» **DOCUMENT EXTRACT**:
%%

Army Research Labs (Dr. Garcia, Dr. Hoffing, and Dr. Ries)

Mentors

LTC Ed Cuevas (Defense Mentor), Rafi Holtzman (Business Mentor), and Dr. Danielle Cummings (Business Mentor)

Original Problem Statement

Military officers need a way to regulate their stress while making high-stakes decisions in order to reduce critical mistakes and potential lasting trauma.

Beneficiary Discovery Interviews

101

 

The Innovation

Team NeuroSmart is helping law enforcement agencies train and prepare for stressful situations. The H4D alumni team is developing a wearable technology capable of stress monitoring in order to train self-awareness and self-regulation in law enforcement personnel. The interdisciplinary team formed the startup to continue their work, incorporating members’ experience in neuroscience and business.

The NeuroSmart team was formed in the Spring 2021 term of the Stanford University Hacking for Defense course. The original team included neuroscientist Melis Yilmaz Balban (PhD ‘15) and finance professional Emily Casey Brown (MBA ‘22), who came together as a multi-disciplinary team to explore a problem that Melis had been researching prior to the course – stress monitoring.

Team NeuroSmart at Stanford University was originally tasked with “providing military officers a way to regulate their stress while making high-stakes decisions to reduce critical mistakes and potential lasting trauma.” Traditional Tactical Training, consisting of in-class tactical memorization leading straight to Close Quarters Combat (CQC), traditionally resulted in unexplained performance loss, a high attrition rate, critical mistakes, and lost lives. Paired with the Army Research Laboratory’s Dr. Garcia, Dr. Hoffing, and Dr. Ries as their sponsor, the team identified “optimal” and “suboptimal” states for decision-making using physiological and behavioral measurements in order to streamline optimal cognitive performance. NeuroSmart applied their idea of a stress-monitoring technology to Conventional Field Grade Officers, who needed to regulate their stress levels while making high-stakes decisions. One colonel with the Marine Corps told the team, “Self-regulation could help this group make better decisions, process information quicker and be more resilient in high stress situations.”

%%

» **DATA SEGMENT**:
%%

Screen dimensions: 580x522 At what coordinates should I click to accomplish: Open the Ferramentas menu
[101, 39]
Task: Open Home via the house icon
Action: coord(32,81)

%%

» **TASK REQUIREMENTS**: Continue the passage on Team NeuroSmart, beginning after its final sentence. The data stand apart from the passage on Team NeuroSmart and are unrelated to it.

» **TASK OUTPUT**:
However, the team soon learned through discovery that their technology would not be a priority for Conventional Field Grade Officers, who faced funding and scalability challenges. Team NeuroSmart then switched focus to US Special Operations Command (SOCOM), particularly the 75th Ranger Regiment, which demonstrated a high willingness to experiment with technology, had a separate training pipeline, was public facing, and had significant funding resources.

With their initial target beneficiary circled, the team set off to explore environments where they could provide value and help this beneficiary. They soon realized that Close Quarters Combat training could be optimized, as it was common for soldiers to break down and not make the right decisions. Through beneficiary discovery with Army officers, Team NeuroSmart concluded that simply gathering biometric data with their technology was not enough – the interpretation of the data was the actual pain point. One of the team’s beneficiary discovery interviewee even went so far as to say, “The Army has too much data and doesn’t know what to do with it.”

Consequently, the team then developed key metrics for improving CQC performance that not only recorded biometric data, but gave recommendations based on the analysis of this data. To this advancement, a trainer at Mountain View Police Department said, “Connecting the data to shot accuracy and threat response is invaluable.”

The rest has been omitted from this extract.